The Desktop version isn't bad either although I would do the 24" above...

New 19" Sign Vinyl Cutter Crafts That Will allow You to Scrapbooking Tshirts | eBay


This cutter hands down I LOVE IT!... Honestly I've had one for years and years and never any trouble.... 

The other thing to point out... This cutter, about any rhinestone or cutting software on the planet will cut to it... WinPC Sign, OOBling, KNK Studio ( My Favorite Cutting Software) and a host of others... So no worries there...


This is a pretty sweet package for $290.00... The extra $200.00 cost of the GCC Expert honestly I don't think you gain anything...

This cutter from Sign Warehouse even comes with a stand where the GCC does not... 
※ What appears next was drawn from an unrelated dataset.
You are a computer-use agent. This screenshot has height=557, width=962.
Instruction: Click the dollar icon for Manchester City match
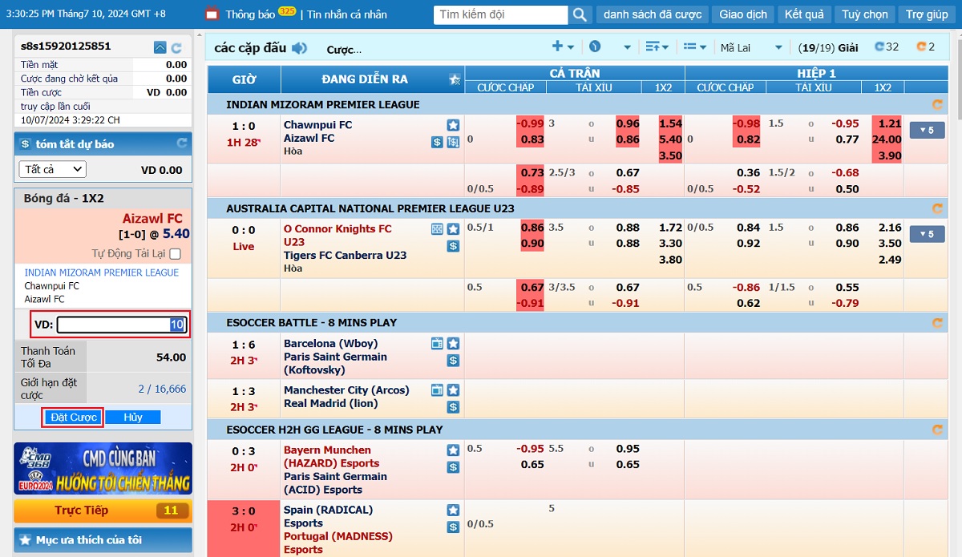[x=453, y=407]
I have a GCC Bengal and I like the cutter OK... I don't like the fact it has no on board LCD nor does the Expert... It doesn't really affect the cutting but I do like the RedSail from Sign Warehouse and it has a on board LCD.... The other thing I like about the RedSail is you can place the pinch rollers anywhere... Most machines GCC included you can only place the pinch wheels in certain areas... What does this mean to you?... If your material is a little too small to catch the pinch wheels then you have to use a mat to cut... With the Red Sail the pinch wheels can be anywhere so you really never have that issue....


Now for a heat press... Yes HotTronix is a good heat press... But you spend a little for the name...
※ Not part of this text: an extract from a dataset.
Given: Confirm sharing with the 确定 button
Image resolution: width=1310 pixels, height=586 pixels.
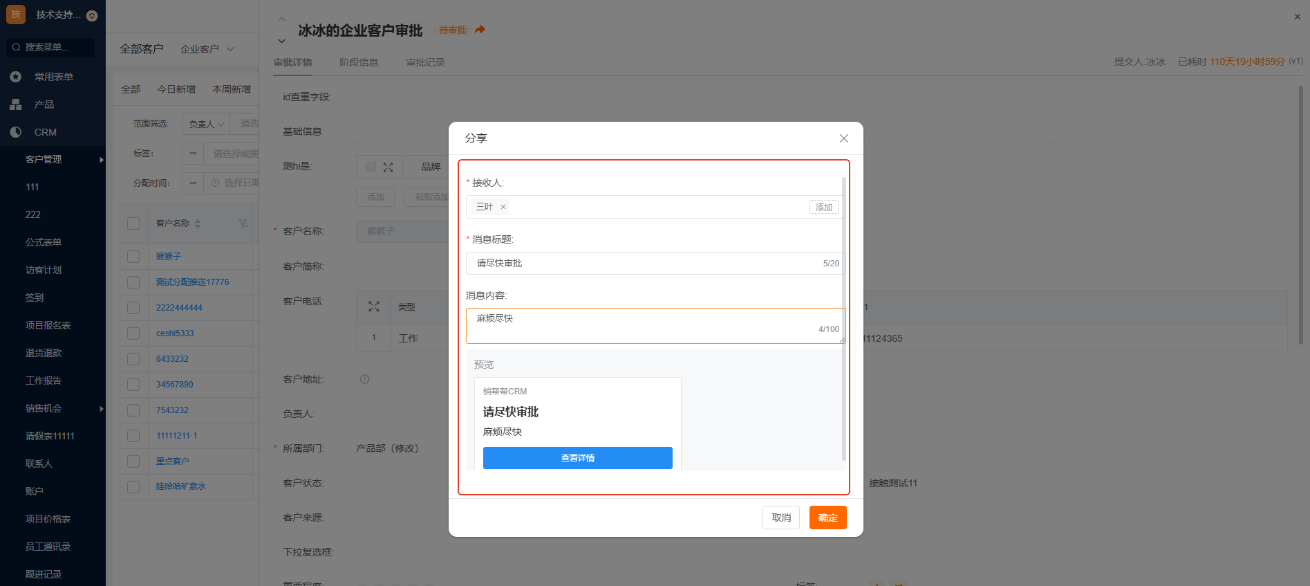Looking at the screenshot, I should (x=827, y=518).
You want a rocking heat press without breaking the bank?...

Auto Open 16x20 Heat Press Machine w Slide Out Drawer Extra Platens 6x6 6x16 | eBay

Auto Open 16x20 DRAW PRESS!!!!!!!!!! With 6x6 and 6x16 platens for just over $700.00? Try getting that with a HotTronix...... HotTronix you will pay double that with no draw and no extra platens.... 
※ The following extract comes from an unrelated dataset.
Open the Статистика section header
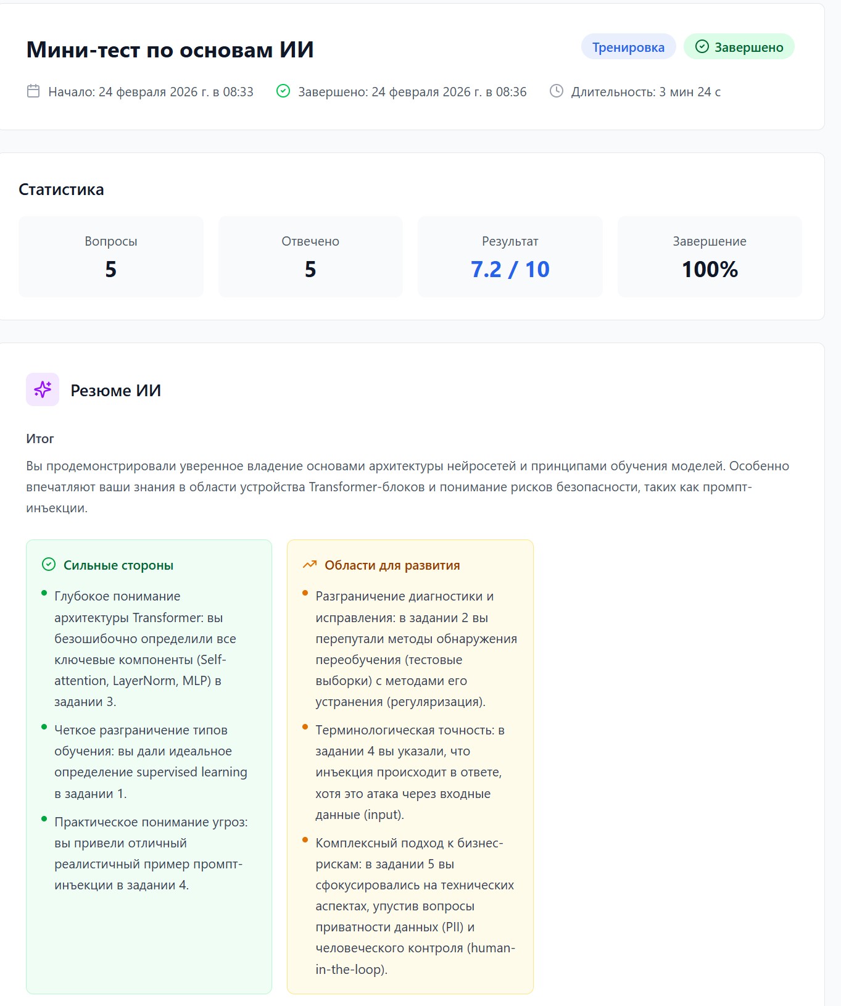Screen dimensions: 841x1006 [60, 189]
I can tell you the DRAW feature is SWEET!

That smaller platen will be great for your duffle bags too!

Kevin


----------



## Susan Scott (Mar 23, 2011)

Hi 

Please read all you can on cutters and heat presses. Go to YOU Tube and watch all the video on cutters and heat presses and see which one is good for you sometime what is good for one person is not good for the next person. Look at it this way you need to learn the software program to design and cut your templates and you need to learn how the cutter you picked works as well. You can't just open up the boxes and start, there is a lot more to it. Also ask your self is this just a hobby or do you want to make good money at makeing Rhinestone temples. I started about 2 years ago and I am still learning. Also you can use your cutter for other things not just rhinestones. So to save you money make sure you learn and watch videos on cutters and heat press and software. My opion for software is Winpc 2012 and they are comeing out with a new winpc 2014 in a few weeks it has amazing rhinestone features and a Winpc forum you can join and learn everything you need about Rhinestone designs and the program. I hope this helps.

Susan


----------